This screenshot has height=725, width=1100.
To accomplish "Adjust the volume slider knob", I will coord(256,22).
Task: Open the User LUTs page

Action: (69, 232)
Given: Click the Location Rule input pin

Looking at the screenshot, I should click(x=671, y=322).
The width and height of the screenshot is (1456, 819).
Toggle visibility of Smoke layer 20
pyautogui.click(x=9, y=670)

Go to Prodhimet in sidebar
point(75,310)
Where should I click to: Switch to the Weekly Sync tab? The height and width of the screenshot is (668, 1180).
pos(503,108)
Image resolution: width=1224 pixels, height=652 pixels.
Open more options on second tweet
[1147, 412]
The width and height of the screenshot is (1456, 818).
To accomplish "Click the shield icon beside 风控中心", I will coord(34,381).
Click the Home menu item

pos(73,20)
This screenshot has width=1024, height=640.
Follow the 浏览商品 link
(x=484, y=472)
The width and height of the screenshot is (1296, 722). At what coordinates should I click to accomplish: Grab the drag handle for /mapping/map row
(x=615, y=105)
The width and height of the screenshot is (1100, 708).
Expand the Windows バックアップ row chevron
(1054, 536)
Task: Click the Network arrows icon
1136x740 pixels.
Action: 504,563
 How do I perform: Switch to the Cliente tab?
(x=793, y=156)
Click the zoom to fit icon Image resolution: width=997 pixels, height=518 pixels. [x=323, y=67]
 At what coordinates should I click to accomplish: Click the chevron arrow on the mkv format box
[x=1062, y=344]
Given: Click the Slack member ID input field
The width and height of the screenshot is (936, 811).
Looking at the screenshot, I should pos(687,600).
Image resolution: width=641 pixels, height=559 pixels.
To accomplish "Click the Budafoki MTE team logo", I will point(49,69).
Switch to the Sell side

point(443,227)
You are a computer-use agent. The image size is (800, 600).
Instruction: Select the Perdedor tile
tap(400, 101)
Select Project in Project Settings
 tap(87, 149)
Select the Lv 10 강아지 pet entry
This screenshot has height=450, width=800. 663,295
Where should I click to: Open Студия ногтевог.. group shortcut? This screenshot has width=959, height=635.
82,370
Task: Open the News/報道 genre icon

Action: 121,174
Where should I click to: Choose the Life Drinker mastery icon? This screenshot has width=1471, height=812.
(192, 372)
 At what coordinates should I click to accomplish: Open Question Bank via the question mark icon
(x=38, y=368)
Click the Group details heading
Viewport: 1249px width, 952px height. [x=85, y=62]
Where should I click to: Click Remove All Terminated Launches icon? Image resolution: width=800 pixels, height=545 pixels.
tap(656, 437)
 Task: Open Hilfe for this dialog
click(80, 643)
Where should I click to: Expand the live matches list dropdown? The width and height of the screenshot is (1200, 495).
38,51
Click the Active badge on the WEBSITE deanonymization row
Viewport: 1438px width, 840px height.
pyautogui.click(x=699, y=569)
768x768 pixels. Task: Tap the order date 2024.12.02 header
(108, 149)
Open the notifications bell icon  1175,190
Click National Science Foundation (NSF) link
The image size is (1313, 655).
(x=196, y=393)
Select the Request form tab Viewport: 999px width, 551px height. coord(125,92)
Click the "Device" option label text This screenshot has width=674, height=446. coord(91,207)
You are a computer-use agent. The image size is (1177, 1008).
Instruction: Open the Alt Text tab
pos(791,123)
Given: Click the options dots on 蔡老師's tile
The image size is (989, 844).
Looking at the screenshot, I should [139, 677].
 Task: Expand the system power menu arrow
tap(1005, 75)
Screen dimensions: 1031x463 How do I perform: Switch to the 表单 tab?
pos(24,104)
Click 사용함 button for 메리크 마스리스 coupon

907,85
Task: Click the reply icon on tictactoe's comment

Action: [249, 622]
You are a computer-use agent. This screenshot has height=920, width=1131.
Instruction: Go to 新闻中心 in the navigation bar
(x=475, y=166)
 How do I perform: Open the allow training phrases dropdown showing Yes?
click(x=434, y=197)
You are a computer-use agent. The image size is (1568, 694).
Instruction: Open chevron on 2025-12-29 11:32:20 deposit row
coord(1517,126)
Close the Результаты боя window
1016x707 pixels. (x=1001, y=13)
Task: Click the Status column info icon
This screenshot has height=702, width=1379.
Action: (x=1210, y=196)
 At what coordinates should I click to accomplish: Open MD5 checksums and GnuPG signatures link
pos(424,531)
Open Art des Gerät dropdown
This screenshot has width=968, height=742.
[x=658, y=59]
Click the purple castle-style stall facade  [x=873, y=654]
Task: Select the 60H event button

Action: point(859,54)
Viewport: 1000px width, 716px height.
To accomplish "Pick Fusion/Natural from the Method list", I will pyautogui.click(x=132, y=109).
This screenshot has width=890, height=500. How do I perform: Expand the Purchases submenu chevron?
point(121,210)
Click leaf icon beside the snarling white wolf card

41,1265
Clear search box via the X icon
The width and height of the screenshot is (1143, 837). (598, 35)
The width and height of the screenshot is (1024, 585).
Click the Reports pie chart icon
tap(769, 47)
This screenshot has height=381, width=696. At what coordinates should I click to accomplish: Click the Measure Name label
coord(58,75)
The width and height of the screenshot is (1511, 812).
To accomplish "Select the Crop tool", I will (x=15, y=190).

* * * * * * *

• EXERCISE OBJECTIVE: Output the line holding "This screenshot has width=890, height=500.", then every later line through the end of the records above, exactly as given and nothing else.

• EXERCISE SOLUTION:
This screenshot has width=890, height=500. How do I perform: Expand the Purchases submenu chevron?
point(121,210)
Click leaf icon beside the snarling white wolf card

41,1265
Clear search box via the X icon
The width and height of the screenshot is (1143, 837). (598, 35)
The width and height of the screenshot is (1024, 585).
Click the Reports pie chart icon
tap(769, 47)
This screenshot has height=381, width=696. At what coordinates should I click to accomplish: Click the Measure Name label
coord(58,75)
The width and height of the screenshot is (1511, 812).
To accomplish "Select the Crop tool", I will (x=15, y=190).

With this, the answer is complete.